My mum's cancer diagnosis saved my life

For Kathy Quigley, getting told she had breast cancer was never on her radar.  At 48 years of age she was fit, healthy, never drank alcohol or smoked cigarettes.  And with no family history of breast cancer, it was something that she thought she would never have to deal with.  That was until her mum was diagnosed with breast cancer in Feb 2022.  Hear Kathy’s remarkable story here….

When my mum was diagnosed with breast cancer I was really shocked. I mean she is 76 years of age and has always been really healthy and it was something that she and myself never expected.  Kathy’s mum Barbara had been feeling soreness in her left breast and nipple.  She had always been prone to breast cysts over the years but in previous years these had always turned out to be benign cysts.  In this instance, with her screening overdue because of COVID delays, Barbara was finally able to get the soreness checked out and she was dealt with the news that she had breast cancer.

Hearing that her mum had breast cancer prompted Kathy to get her own breasts checked. I just wanted to know that I was ok and that this wasn’t going to happen to me too as I have a daughter who is 12 years old, and I needed to be sure. I went to see my GP and I couldn’t believe that even though my mum had just been diagnosed I still had to plead my case for having the ultrasound and mammogram because I am only 48 years of age. I was able to get the scans I needed but partly at my own expense.

Only 2 weeks after Barbara’s diagnosis, Kathy had just had a mammogram and ultrasound when the radiographer came into the room and told her the scan showed she had something suspicious show up and it was confirmed she had breast cancer. I could not believe it. I had absolutely no signs or symptoms, no lumps, or bumps, and yet I still had breast cancer. 

I held off from telling my mum about my cancer diagnosis because she was dealing with her own thoughts about her own diagnosis. She was being very positive and saying to us kids that she would be fine, and she would do what she needed to do to beat the cancer. It wasn’t until I took my mum to her specialist appointment that I turned up with my own scans and told her that I was seeing her specialist too. My mum was devastated that I was going through this. Suddenly she wasn’t worried about her own health, she was purely focused on me and my health – as any parent would be.

We were extremely lucky that the surgeon saw the both of us together, even to the point of performing surgery on the both of us on the same day and in the same hospital just to make the process easier for the both of us. The staff at the hospital could not believe that as mum was being wheeled out of theatre, I was being wheeled in.

My mum’s cancer is a little bit more aggressive than mine which means she needs to undergo chemo and radiation which will be ongoing for the next 12 months and will then be on medication long term. I have been so lucky that my cancer is very early stage and I do not require chemotherapy, but I will need to have 5 weeks of radiation. Mum has had her first round of chemo and is not feeling great but is so grateful to know that she is the one who is enduring this and not me. For me, other than being extremely grateful that my cancer was found, I also feel lucky that I don’t have to have chemo and I am well enough to look after my mum while she is feeling unwell.

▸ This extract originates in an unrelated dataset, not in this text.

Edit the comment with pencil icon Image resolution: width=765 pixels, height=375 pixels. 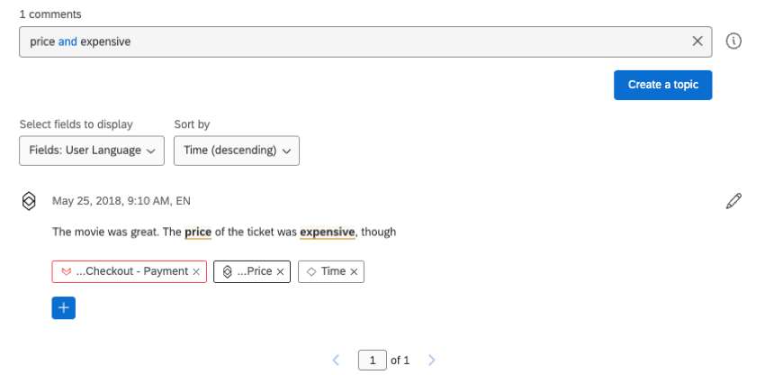pyautogui.click(x=734, y=201)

What I would say to people is to push your doctor and the medical system if you feel like you are not getting what you want and ask lots of questions. If I didn’t persevere on the point of getting an ultrasound and mammogram, they would have made me wait another 2 years until I turned 50 years of age and my prognosis would have been much different. When you haven’t been touched by cancer you don’t realise how many cancer types there are and how quickly things can change and progress and every little bit of time helps your outcome and I am just so glad that I made sure I got the scans I wanted, because I have caught my cancer early and my treatment will be far less evasive as a result.

My outlook on life now is so different.  I constantly tell myself to not sweat the small stuff and to listen to my body. If I am tired, and I don’t feel like doing something then I don’t and I am getting much better at saying NO to things that don’t serve me. And the key is being able to say no without guilt, which is very hard particularly for us as women. But it’s so important to accept and forgive yourself for being who you are. 

My mum has saved my life and even though she is facing the battle of her own life, she takes comfort knowing that it is her going through the intense treatment and not me. And I would be the exact same if it were me and my daughter. A mother’s love knows no boundaries and as mothers we will do whatever it takes to shield our children from pain. On Mother’s Day I will be hugging my mum tight so very grateful that she saved my life.